Why Foreign Function Interfaces are not an easy answer

Flameeyes

13 years ago

With the term FFI you usually refer to techniques related to GCC’s libffi and their various bindings, such as Python’s ctypes. The name should instead encompass a number of different approaches that work in very different ways.

What I’m going to talk about is a subset of FFI techniques that work the way FFI works, which means they also cover .NET’s P/Invoke — which I briefly talked about in an old post.

The idea is that the code for the language you’re writing in, declares the arguments that the foreign language interfaces are expecting.
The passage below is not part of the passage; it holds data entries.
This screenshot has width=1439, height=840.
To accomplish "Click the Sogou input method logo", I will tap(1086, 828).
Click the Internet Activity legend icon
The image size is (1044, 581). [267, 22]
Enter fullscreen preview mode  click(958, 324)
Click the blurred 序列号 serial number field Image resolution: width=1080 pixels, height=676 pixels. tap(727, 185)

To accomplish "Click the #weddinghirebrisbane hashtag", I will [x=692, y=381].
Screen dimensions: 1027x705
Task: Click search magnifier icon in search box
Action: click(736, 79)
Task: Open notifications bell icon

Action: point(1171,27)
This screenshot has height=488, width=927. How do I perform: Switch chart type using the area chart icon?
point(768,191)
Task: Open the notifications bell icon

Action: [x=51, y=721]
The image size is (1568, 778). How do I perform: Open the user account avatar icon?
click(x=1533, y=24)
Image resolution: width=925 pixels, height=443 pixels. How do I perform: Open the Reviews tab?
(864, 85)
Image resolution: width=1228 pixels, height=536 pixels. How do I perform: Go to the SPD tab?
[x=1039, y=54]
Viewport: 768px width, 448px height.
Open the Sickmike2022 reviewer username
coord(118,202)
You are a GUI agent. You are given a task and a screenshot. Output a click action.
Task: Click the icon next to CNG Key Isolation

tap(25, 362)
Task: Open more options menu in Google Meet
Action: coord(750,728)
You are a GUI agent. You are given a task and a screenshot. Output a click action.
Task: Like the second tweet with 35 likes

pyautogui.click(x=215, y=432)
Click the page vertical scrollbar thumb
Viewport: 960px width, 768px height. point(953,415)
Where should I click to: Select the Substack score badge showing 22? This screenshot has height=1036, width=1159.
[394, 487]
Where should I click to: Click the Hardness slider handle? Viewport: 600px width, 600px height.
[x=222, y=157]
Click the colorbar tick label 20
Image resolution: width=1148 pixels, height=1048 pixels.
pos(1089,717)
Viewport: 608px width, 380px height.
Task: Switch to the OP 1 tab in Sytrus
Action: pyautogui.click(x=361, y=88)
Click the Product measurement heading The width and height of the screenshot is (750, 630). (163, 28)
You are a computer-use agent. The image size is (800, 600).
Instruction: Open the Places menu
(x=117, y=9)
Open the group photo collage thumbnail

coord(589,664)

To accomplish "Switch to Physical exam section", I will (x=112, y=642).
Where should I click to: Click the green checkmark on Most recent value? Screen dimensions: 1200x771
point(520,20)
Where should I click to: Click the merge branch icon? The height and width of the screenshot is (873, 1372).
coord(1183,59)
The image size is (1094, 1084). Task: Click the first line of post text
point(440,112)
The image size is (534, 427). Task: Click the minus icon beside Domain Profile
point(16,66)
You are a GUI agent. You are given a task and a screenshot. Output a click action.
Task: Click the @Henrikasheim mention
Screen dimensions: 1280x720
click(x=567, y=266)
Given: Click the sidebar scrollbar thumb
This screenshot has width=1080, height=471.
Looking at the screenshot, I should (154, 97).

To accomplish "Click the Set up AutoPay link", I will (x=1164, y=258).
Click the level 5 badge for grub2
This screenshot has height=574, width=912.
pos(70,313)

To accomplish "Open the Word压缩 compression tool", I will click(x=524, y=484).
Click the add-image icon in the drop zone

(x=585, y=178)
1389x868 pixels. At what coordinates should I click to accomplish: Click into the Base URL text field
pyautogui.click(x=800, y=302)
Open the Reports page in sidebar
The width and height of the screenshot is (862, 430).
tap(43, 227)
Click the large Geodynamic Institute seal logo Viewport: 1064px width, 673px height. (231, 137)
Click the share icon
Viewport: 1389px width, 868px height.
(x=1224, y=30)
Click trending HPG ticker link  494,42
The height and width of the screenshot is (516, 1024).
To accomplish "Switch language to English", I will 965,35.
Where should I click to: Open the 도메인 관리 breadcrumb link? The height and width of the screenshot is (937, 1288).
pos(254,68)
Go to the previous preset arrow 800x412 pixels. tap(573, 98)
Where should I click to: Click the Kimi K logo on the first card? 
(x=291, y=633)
While this works in theory, it has quite a few practical problems, which are not really easy to see, especially for developers whose main field of expertise is interpreted languages such as Ruby, or intermediate ones like C#. This, just because the problems are related to the ABI: Application Binary Interface.

While the ABI for C and C++ is quite different, I’ll start with the worst case scenario, and that is using FFI techniques for C interfaces. A C interface (a function) is exposed only through its name, and no other data; the name does not encode either the number of the type of parameters, which means that you can’t reflectively load the ABI based off the symbols in a shared object.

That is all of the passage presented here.